(Entries taken from a collection)
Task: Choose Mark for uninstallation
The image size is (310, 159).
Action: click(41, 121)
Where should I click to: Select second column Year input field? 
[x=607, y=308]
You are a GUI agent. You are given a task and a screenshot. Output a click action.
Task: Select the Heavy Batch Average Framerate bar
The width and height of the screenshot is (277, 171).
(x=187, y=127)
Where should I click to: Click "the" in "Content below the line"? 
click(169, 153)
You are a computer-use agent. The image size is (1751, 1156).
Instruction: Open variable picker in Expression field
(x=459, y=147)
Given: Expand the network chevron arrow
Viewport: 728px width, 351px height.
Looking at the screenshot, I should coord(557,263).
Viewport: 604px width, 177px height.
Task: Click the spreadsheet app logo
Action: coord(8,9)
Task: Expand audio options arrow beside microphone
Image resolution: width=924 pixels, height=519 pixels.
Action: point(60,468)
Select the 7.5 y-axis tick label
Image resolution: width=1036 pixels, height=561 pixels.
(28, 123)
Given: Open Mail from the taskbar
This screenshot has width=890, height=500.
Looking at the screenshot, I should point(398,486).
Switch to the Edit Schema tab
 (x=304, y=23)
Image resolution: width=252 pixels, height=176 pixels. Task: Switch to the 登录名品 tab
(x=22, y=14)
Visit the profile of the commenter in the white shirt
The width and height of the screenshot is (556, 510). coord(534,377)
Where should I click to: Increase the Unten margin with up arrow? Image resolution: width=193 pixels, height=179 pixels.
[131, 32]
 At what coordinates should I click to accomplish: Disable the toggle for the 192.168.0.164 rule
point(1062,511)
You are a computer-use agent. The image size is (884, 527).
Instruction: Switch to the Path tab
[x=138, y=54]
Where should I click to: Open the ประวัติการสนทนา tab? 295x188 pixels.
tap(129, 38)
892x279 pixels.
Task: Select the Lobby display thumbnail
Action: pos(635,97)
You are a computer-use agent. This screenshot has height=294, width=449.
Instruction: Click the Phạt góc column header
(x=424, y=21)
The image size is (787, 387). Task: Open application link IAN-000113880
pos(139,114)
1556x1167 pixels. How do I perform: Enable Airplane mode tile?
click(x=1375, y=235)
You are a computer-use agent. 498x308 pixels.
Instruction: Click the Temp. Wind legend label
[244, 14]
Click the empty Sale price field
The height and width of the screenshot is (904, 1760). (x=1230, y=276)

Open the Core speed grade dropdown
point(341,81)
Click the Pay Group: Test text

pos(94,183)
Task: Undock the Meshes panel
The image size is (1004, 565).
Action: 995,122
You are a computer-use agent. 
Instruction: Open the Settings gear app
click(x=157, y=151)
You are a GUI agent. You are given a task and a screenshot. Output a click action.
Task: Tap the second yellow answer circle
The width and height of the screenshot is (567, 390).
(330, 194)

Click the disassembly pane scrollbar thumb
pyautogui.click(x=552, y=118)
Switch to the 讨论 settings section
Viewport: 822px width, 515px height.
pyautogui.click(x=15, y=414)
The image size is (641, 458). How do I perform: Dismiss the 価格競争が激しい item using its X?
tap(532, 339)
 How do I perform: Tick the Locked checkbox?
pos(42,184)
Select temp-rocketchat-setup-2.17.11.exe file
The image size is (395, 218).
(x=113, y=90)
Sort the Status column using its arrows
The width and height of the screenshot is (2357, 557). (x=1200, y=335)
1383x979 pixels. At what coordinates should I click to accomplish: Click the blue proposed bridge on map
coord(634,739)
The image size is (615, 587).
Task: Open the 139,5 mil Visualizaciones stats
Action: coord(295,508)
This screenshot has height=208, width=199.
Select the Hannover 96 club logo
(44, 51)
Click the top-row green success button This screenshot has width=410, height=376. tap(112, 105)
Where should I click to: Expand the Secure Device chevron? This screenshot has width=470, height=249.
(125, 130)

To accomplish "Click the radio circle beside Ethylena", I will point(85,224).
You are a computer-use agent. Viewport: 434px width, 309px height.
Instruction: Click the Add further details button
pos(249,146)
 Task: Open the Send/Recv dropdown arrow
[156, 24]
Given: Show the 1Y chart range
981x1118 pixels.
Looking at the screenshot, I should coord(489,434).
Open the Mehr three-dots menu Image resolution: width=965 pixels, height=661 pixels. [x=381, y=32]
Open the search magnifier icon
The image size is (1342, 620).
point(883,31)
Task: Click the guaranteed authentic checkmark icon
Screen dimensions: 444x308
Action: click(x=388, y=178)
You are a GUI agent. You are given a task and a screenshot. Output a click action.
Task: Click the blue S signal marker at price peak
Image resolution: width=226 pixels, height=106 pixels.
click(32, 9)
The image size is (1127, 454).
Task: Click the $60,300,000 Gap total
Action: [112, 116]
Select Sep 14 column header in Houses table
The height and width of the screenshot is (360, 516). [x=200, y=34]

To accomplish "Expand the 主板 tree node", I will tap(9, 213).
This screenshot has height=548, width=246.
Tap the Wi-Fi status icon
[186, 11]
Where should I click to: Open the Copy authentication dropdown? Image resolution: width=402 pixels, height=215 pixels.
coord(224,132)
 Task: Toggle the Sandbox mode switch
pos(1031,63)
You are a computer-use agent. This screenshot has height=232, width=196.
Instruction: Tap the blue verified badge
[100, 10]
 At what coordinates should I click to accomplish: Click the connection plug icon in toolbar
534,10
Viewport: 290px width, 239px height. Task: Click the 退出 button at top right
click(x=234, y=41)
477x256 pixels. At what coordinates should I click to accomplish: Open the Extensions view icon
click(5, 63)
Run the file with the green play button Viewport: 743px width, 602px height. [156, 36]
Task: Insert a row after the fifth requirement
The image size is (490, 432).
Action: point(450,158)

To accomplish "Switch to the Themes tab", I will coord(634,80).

**Directions**:
Across the entries above, find each line with the word "computer" and please copy it out.

**The completed task**:
You are a computer-use agent. The image size is (1751, 1156).
You are a computer-use agent. The image size is (884, 527).
You are a computer-use agent. This screenshot has height=294, width=449.
You are a computer-use agent. 498x308 pixels.
You are a computer-use agent. 
You are a computer-use agent. Viewport: 434px width, 309px height.
You are a computer-use agent. This screenshot has height=232, width=196.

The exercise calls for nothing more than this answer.